◆ **Task**
The answer is the line with "Click the pending orders label line" and every line after it to the end of the listing, retyped exactly. Pictures do not belong in it.

◆ **Extracted material**
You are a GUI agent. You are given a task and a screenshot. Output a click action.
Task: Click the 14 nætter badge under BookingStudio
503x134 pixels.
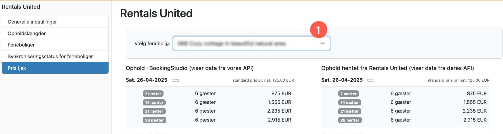[x=154, y=103]
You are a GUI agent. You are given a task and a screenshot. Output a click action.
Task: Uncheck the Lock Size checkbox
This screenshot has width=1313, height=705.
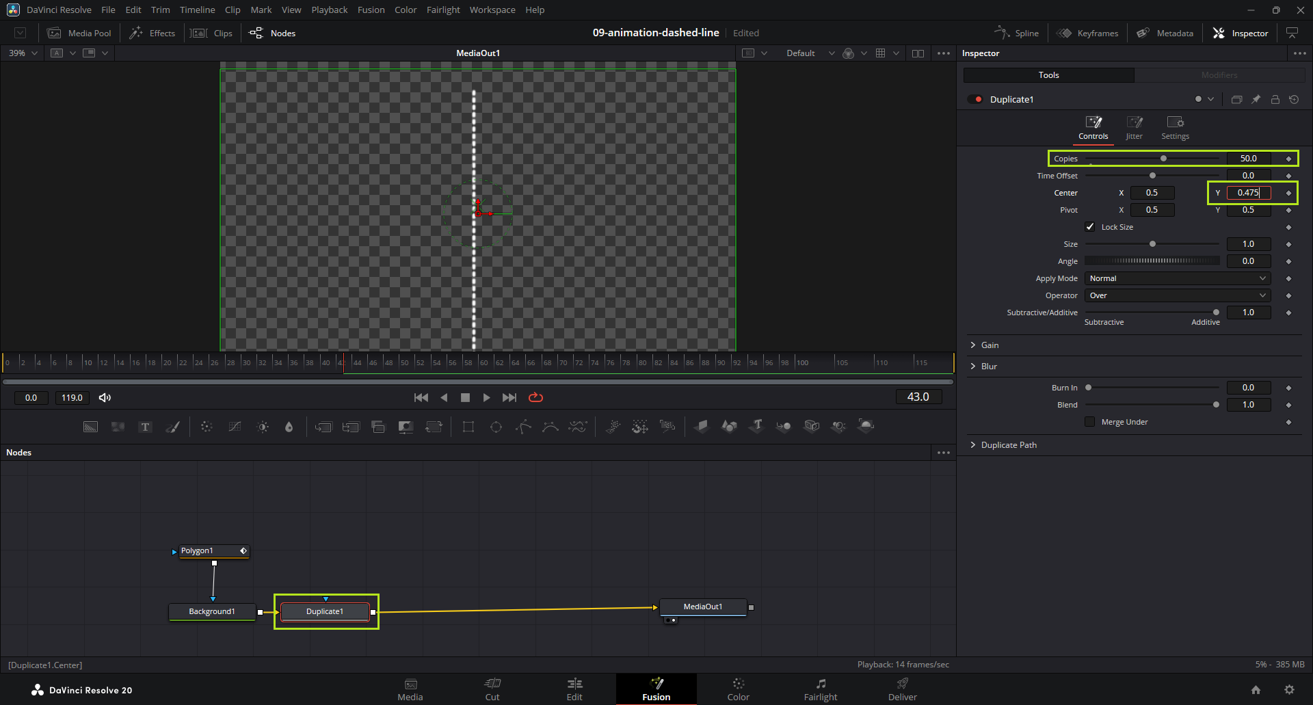click(1090, 227)
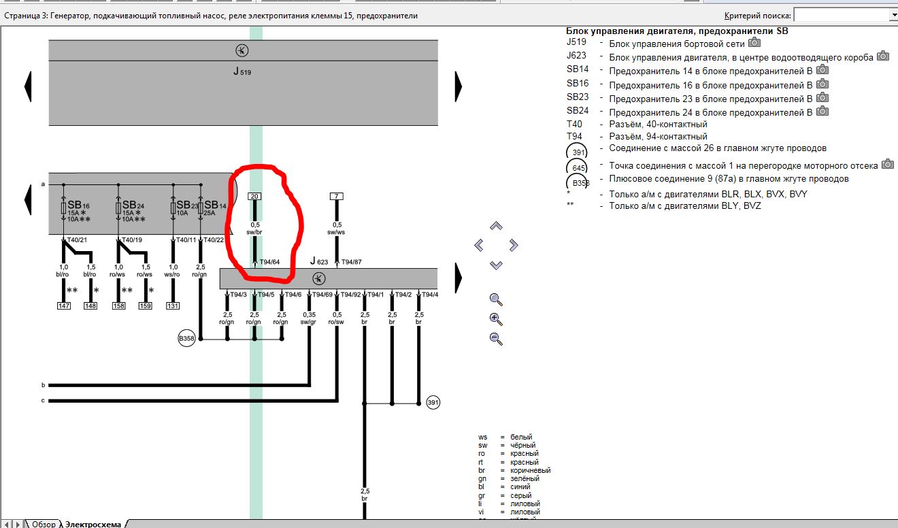Open camera photo for ground point 645
Image resolution: width=898 pixels, height=528 pixels.
[x=888, y=164]
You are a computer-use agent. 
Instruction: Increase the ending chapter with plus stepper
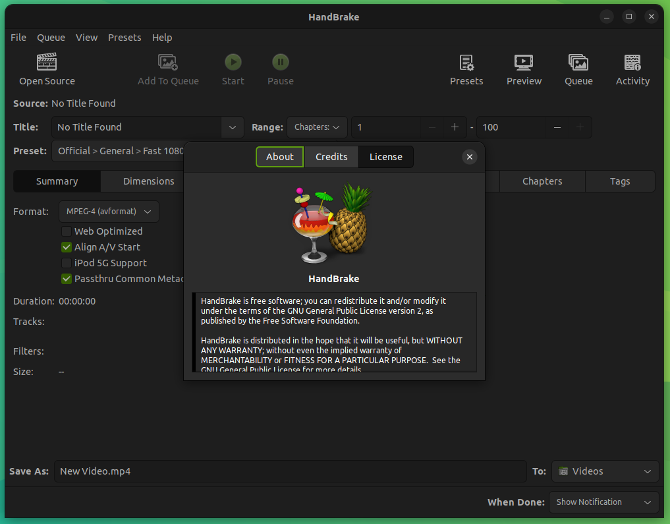pyautogui.click(x=580, y=127)
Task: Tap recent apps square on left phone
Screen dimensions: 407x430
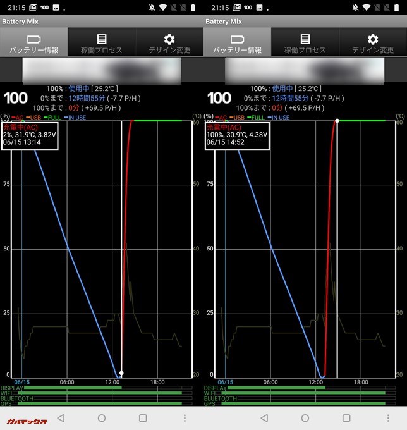Action: tap(143, 418)
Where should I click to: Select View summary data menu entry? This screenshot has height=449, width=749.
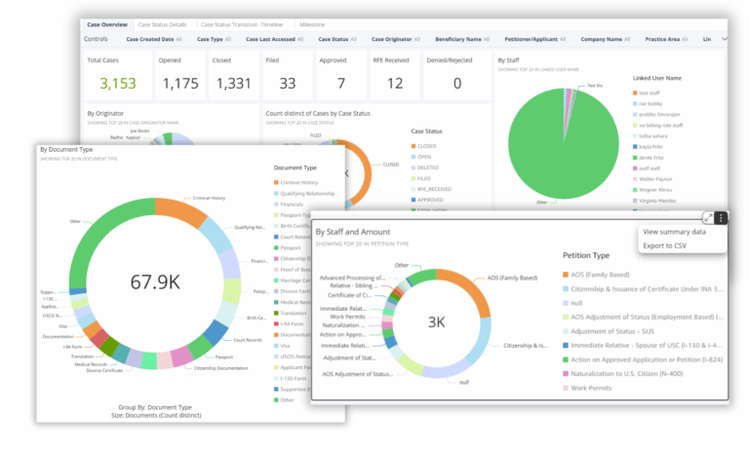pos(674,232)
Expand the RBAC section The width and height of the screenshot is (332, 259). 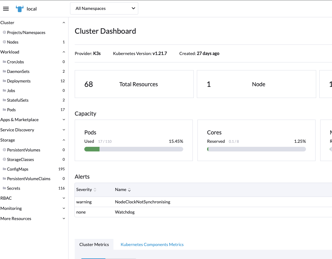64,198
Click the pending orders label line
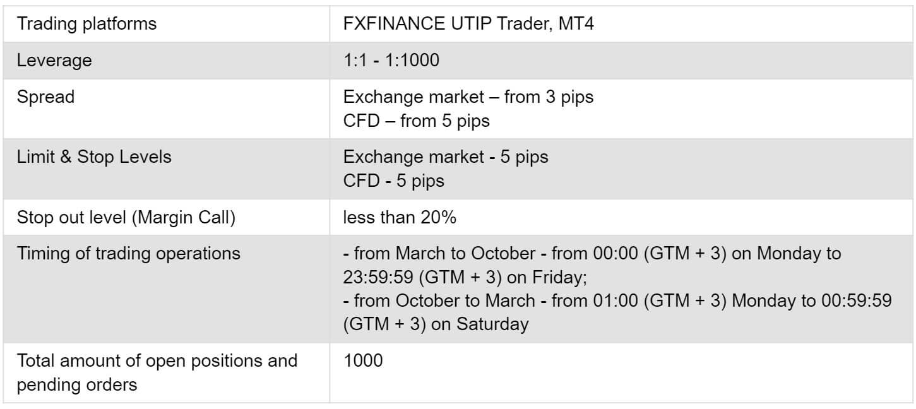The height and width of the screenshot is (409, 916). point(77,384)
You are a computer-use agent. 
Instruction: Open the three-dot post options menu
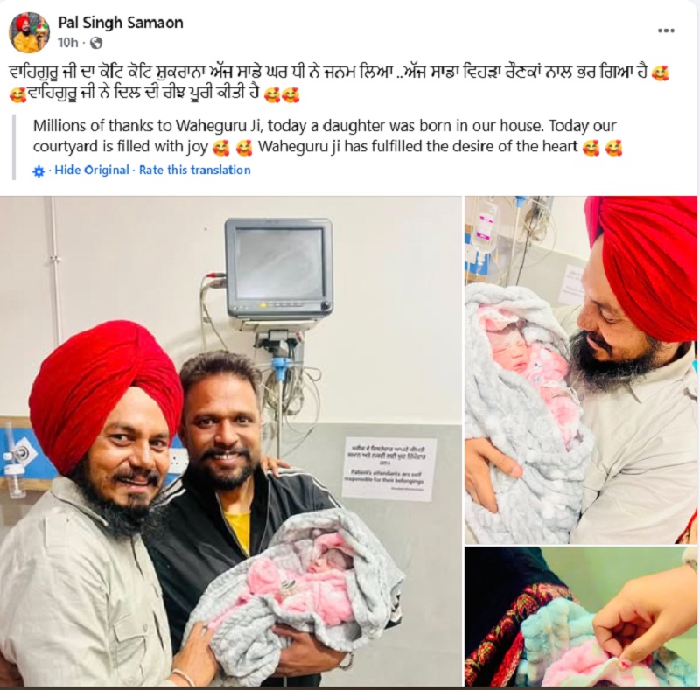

◆ **Answer section**
Click the pending orders label line
The height and width of the screenshot is (409, 916). point(77,384)
You are a computer-use agent. 
Instruction: Open the three-dot post options menu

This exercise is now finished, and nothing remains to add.